Już na początkowym etapie turnieju wielu faworyzowanych graczy zaznało smaku porażki. Na liście graczy, którzy przegrali już pierwszy pojedynek można znaleźć m.in. takie nazwiska, jak: Michael van Gerwen, Dimitri van den Bergh, Peter Wright czy Damon Heta. W kolejnych rundach odpadali kolejni faworyci, a w najlepszej czwórce znaleźli się Jonny Clayton, Dave Chisnall, Danny Noppert, a także sensacyjnie Andrew Gilding. Występ na tym etapie turnieju dla tego ostatniego był życiowym osiągnieciem, lecz Anglik nie zamierzał spoczywać na laurach.

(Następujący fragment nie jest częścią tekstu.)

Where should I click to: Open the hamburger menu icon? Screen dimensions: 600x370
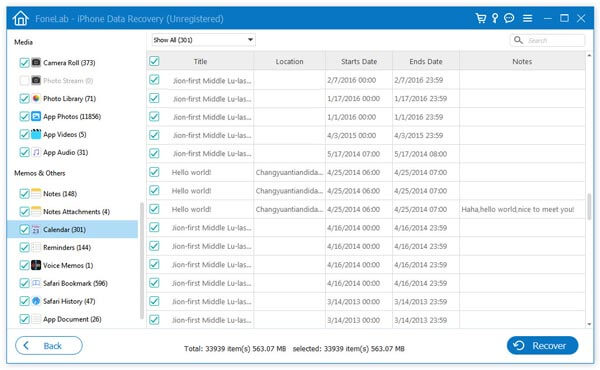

51-letni Gilding do tej pory nieznany publiczności zagrał wyśmienity półfinał i grając na ponad 63% skuteczności na podwójnych wyeliminował z zawodów Jonny'ego Claytona. W drugim spotkaniu 1/2 finału jeszcze lepiej zaprezentował się Dave Chisnall. Co prawda zanotował nieco gorszy wynik na "doublach" niż jego rodak, ale popisał się zdecydowanie wyższą średnią, kończąc spotkanie z Dannym Noppertem na 103 punktach w tym aspekcie. Ponadto w legu otwarcia Chizzy zanotował zejście w dziewięciu lotkach.

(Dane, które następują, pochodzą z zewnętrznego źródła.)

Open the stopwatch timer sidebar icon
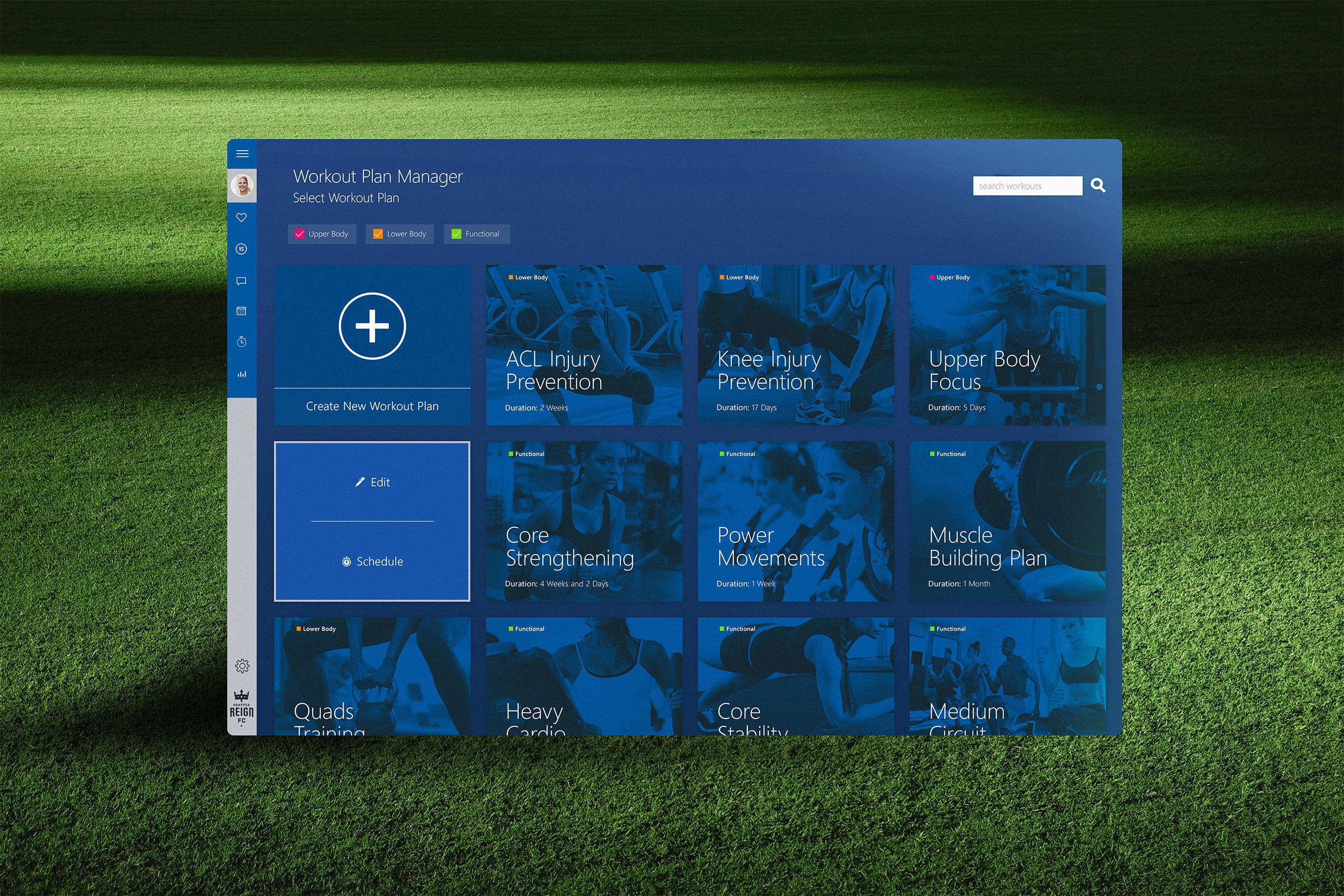The height and width of the screenshot is (896, 1344). point(242,342)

O ile obecność w ostatnim meczu Dave'a Chisnalla była co najwyżej niespodziewana, to jego rywal sprawił ogromną sensacje występując w finale belgijskich zawodów. 51-latek odnotował kolejny solidny występ, napsuł sporo krwi w końcówce swojemu przeciwnikowi, ale tym razem zabrakło "fajerwerków". Z kolei Chizzy zagrał bardzo pewnie i w kluczowych momentach był niemal bezbłędny. W pełni zasłużenie zapisał turniejowe zwycięstwo na swoje konto, pokonując rywala 8:6. Dla Anglika jest to trzeci triumf w karierze w zawodach z cyklu European Tour.